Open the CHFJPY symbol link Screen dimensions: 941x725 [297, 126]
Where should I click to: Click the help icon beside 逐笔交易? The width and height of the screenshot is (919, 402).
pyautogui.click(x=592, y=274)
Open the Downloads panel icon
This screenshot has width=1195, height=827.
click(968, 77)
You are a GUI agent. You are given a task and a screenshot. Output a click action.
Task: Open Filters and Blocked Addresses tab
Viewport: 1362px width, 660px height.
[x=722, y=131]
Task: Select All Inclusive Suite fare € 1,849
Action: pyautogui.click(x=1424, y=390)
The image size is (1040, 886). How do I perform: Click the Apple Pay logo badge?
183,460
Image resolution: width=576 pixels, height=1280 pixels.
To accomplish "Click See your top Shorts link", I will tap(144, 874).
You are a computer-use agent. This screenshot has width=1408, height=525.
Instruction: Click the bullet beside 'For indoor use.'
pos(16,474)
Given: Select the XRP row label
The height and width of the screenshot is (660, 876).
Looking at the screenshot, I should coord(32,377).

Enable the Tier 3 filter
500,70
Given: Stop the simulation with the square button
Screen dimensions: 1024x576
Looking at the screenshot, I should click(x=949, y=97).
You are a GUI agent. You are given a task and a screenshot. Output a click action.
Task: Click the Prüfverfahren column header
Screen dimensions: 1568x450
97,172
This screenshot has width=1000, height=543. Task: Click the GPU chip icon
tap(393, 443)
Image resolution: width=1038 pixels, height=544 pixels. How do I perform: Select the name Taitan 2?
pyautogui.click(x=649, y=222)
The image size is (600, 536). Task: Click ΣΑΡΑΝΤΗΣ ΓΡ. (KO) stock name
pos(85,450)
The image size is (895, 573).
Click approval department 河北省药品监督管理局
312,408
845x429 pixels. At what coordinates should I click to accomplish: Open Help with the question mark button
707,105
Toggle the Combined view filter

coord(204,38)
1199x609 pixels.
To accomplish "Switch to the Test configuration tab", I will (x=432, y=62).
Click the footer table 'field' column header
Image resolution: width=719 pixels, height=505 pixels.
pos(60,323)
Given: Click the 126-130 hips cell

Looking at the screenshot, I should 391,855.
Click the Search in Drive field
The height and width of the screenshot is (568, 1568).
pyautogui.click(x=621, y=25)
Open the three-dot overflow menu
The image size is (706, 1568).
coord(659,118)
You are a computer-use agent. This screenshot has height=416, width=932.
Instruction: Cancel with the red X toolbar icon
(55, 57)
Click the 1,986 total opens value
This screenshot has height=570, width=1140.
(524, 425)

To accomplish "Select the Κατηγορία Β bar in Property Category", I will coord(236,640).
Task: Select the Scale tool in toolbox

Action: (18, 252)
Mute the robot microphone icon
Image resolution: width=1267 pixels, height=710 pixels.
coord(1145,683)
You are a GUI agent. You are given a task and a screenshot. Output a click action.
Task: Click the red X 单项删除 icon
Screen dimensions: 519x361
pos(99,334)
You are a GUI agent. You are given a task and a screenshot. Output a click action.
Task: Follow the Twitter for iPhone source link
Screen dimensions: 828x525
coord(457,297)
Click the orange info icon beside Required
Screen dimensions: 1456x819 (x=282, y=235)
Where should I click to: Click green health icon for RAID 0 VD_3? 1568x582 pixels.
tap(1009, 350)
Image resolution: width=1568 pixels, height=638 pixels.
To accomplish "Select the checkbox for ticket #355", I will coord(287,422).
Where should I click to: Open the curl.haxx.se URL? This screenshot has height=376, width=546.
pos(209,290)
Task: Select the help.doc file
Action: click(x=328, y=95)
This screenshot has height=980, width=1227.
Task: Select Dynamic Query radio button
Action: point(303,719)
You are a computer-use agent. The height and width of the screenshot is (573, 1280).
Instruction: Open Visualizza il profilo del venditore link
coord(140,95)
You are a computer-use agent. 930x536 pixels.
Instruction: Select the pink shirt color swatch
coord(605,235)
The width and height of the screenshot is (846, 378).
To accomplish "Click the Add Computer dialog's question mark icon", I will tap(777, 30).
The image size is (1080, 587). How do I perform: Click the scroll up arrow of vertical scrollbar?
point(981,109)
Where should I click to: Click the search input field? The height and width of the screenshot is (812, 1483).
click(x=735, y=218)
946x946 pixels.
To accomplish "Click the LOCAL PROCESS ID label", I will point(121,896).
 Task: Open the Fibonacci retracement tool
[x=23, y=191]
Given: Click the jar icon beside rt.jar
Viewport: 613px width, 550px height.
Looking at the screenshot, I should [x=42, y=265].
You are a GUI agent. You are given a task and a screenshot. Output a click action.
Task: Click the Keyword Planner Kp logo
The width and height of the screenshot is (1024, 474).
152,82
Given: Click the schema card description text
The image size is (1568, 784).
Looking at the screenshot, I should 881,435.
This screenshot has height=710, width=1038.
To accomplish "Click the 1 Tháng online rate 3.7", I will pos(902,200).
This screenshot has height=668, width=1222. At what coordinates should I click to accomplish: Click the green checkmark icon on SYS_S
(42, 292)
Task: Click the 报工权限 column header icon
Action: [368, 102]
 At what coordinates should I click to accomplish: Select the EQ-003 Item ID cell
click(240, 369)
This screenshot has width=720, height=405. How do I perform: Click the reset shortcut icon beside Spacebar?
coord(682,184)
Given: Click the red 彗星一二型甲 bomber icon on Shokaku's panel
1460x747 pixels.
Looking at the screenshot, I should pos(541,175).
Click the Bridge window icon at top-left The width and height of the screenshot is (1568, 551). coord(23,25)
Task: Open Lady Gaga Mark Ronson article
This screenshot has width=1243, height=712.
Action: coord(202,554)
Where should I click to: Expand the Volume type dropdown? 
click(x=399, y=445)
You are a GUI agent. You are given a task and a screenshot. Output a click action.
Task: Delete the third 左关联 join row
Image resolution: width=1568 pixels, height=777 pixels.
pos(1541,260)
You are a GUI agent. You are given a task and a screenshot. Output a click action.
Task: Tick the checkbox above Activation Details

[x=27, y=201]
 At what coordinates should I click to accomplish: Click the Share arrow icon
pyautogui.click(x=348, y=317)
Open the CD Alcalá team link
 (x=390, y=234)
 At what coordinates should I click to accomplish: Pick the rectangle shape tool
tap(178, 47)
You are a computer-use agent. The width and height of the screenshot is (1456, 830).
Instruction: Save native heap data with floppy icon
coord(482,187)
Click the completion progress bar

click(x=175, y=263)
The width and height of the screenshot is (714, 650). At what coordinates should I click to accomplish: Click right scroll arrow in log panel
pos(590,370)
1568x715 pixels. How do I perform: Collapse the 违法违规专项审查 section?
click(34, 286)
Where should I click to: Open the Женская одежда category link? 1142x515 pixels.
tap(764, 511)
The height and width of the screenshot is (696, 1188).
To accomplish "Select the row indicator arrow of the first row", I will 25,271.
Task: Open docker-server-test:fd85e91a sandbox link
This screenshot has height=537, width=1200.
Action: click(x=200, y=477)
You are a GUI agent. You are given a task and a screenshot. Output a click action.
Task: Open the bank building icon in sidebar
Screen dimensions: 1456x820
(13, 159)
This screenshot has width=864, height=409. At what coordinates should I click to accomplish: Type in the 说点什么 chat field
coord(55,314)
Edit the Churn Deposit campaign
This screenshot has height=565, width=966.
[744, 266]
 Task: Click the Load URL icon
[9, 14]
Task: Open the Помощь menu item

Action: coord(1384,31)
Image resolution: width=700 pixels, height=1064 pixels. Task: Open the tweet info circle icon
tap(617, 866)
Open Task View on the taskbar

*TASK REQUIREMENTS*: Write back every line of the material exactly as it was provided.

*EXERCISE SOLUTION*:
Open the CHFJPY symbol link Screen dimensions: 941x725 [297, 126]
Where should I click to: Click the help icon beside 逐笔交易? The width and height of the screenshot is (919, 402).
pyautogui.click(x=592, y=274)
Open the Downloads panel icon
This screenshot has width=1195, height=827.
click(968, 77)
You are a GUI agent. You are given a task and a screenshot. Output a click action.
Task: Open Filters and Blocked Addresses tab
Viewport: 1362px width, 660px height.
[x=722, y=131]
Task: Select All Inclusive Suite fare € 1,849
Action: pyautogui.click(x=1424, y=390)
The image size is (1040, 886). How do I perform: Click the Apple Pay logo badge?
183,460
Image resolution: width=576 pixels, height=1280 pixels.
To accomplish "Click See your top Shorts link", I will tap(144, 874).
You are a computer-use agent. This screenshot has width=1408, height=525.
Instruction: Click the bullet beside 'For indoor use.'
pos(16,474)
Given: Select the XRP row label
The height and width of the screenshot is (660, 876).
Looking at the screenshot, I should coord(32,377).

Enable the Tier 3 filter
500,70
Given: Stop the simulation with the square button
Screen dimensions: 1024x576
Looking at the screenshot, I should click(x=949, y=97).
You are a GUI agent. You are given a task and a screenshot. Output a click action.
Task: Click the Prüfverfahren column header
Screen dimensions: 1568x450
97,172
This screenshot has width=1000, height=543. Task: Click the GPU chip icon
tap(393, 443)
Image resolution: width=1038 pixels, height=544 pixels. How do I perform: Select the name Taitan 2?
pyautogui.click(x=649, y=222)
The image size is (600, 536). Task: Click ΣΑΡΑΝΤΗΣ ΓΡ. (KO) stock name
pos(85,450)
The image size is (895, 573).
Click approval department 河北省药品监督管理局
312,408
845x429 pixels. At what coordinates should I click to accomplish: Open Help with the question mark button
707,105
Toggle the Combined view filter

coord(204,38)
1199x609 pixels.
To accomplish "Switch to the Test configuration tab", I will (x=432, y=62).
Click the footer table 'field' column header
Image resolution: width=719 pixels, height=505 pixels.
pos(60,323)
Given: Click the 126-130 hips cell

Looking at the screenshot, I should 391,855.
Click the Search in Drive field
The height and width of the screenshot is (568, 1568).
pyautogui.click(x=621, y=25)
Open the three-dot overflow menu
The image size is (706, 1568).
coord(659,118)
You are a computer-use agent. This screenshot has height=416, width=932.
Instruction: Cancel with the red X toolbar icon
(55, 57)
Click the 1,986 total opens value
This screenshot has height=570, width=1140.
(524, 425)

To accomplish "Select the Κατηγορία Β bar in Property Category", I will coord(236,640).
Task: Select the Scale tool in toolbox

Action: (18, 252)
Mute the robot microphone icon
Image resolution: width=1267 pixels, height=710 pixels.
coord(1145,683)
You are a GUI agent. You are given a task and a screenshot. Output a click action.
Task: Click the red X 单项删除 icon
Screen dimensions: 519x361
pos(99,334)
You are a GUI agent. You are given a task and a screenshot. Output a click action.
Task: Follow the Twitter for iPhone source link
Screen dimensions: 828x525
coord(457,297)
Click the orange info icon beside Required
Screen dimensions: 1456x819 (x=282, y=235)
Where should I click to: Click green health icon for RAID 0 VD_3? 1568x582 pixels.
tap(1009, 350)
Image resolution: width=1568 pixels, height=638 pixels.
To accomplish "Select the checkbox for ticket #355", I will coord(287,422).
Where should I click to: Open the curl.haxx.se URL? This screenshot has height=376, width=546.
pos(209,290)
Task: Select the help.doc file
Action: click(x=328, y=95)
This screenshot has height=980, width=1227.
Task: Select Dynamic Query radio button
Action: point(303,719)
You are a computer-use agent. The height and width of the screenshot is (573, 1280).
Instruction: Open Visualizza il profilo del venditore link
coord(140,95)
You are a computer-use agent. 930x536 pixels.
Instruction: Select the pink shirt color swatch
coord(605,235)
The width and height of the screenshot is (846, 378).
To accomplish "Click the Add Computer dialog's question mark icon", I will tap(777, 30).
The image size is (1080, 587). How do I perform: Click the scroll up arrow of vertical scrollbar?
point(981,109)
Where should I click to: Click the search input field? The height and width of the screenshot is (812, 1483).
click(x=735, y=218)
946x946 pixels.
To accomplish "Click the LOCAL PROCESS ID label", I will point(121,896).
 Task: Open the Fibonacci retracement tool
[x=23, y=191]
Given: Click the jar icon beside rt.jar
Viewport: 613px width, 550px height.
Looking at the screenshot, I should [x=42, y=265].
You are a GUI agent. You are given a task and a screenshot. Output a click action.
Task: Click the Keyword Planner Kp logo
The width and height of the screenshot is (1024, 474).
152,82
Given: Click the schema card description text
The image size is (1568, 784).
Looking at the screenshot, I should 881,435.
This screenshot has height=710, width=1038.
To accomplish "Click the 1 Tháng online rate 3.7", I will pos(902,200).
This screenshot has height=668, width=1222. At what coordinates should I click to accomplish: Click the green checkmark icon on SYS_S
(42, 292)
Task: Click the 报工权限 column header icon
Action: [368, 102]
 At what coordinates should I click to accomplish: Select the EQ-003 Item ID cell
click(240, 369)
This screenshot has width=720, height=405. How do I perform: Click the reset shortcut icon beside Spacebar?
coord(682,184)
Given: Click the red 彗星一二型甲 bomber icon on Shokaku's panel
1460x747 pixels.
Looking at the screenshot, I should pos(541,175).
Click the Bridge window icon at top-left The width and height of the screenshot is (1568, 551). coord(23,25)
Task: Open Lady Gaga Mark Ronson article
This screenshot has width=1243, height=712.
Action: coord(202,554)
Where should I click to: Expand the Volume type dropdown? 
click(x=399, y=445)
You are a GUI agent. You are given a task and a screenshot. Output a click action.
Task: Delete the third 左关联 join row
Image resolution: width=1568 pixels, height=777 pixels.
pos(1541,260)
You are a GUI agent. You are given a task and a screenshot. Output a click action.
Task: Tick the checkbox above Activation Details

[x=27, y=201]
 At what coordinates should I click to accomplish: Click the Share arrow icon
pyautogui.click(x=348, y=317)
Open the CD Alcalá team link
 (x=390, y=234)
 At what coordinates should I click to accomplish: Pick the rectangle shape tool
tap(178, 47)
You are a computer-use agent. The width and height of the screenshot is (1456, 830).
Instruction: Save native heap data with floppy icon
coord(482,187)
Click the completion progress bar

click(x=175, y=263)
The width and height of the screenshot is (714, 650). At what coordinates should I click to accomplish: Click right scroll arrow in log panel
pos(590,370)
1568x715 pixels. How do I perform: Collapse the 违法违规专项审查 section?
click(34, 286)
Where should I click to: Open the Женская одежда category link? 1142x515 pixels.
tap(764, 511)
The height and width of the screenshot is (696, 1188).
To accomplish "Select the row indicator arrow of the first row", I will 25,271.
Task: Open docker-server-test:fd85e91a sandbox link
This screenshot has height=537, width=1200.
Action: click(x=200, y=477)
You are a GUI agent. You are given a task and a screenshot. Output a click action.
Task: Open the bank building icon in sidebar
Screen dimensions: 1456x820
(13, 159)
This screenshot has width=864, height=409. At what coordinates should I click to accomplish: Type in the 说点什么 chat field
coord(55,314)
Edit the Churn Deposit campaign
This screenshot has height=565, width=966.
[744, 266]
 Task: Click the Load URL icon
[9, 14]
Task: Open the Помощь menu item

Action: coord(1384,31)
Image resolution: width=700 pixels, height=1064 pixels. Task: Open the tweet info circle icon
tap(617, 866)
Open Task View on the taskbar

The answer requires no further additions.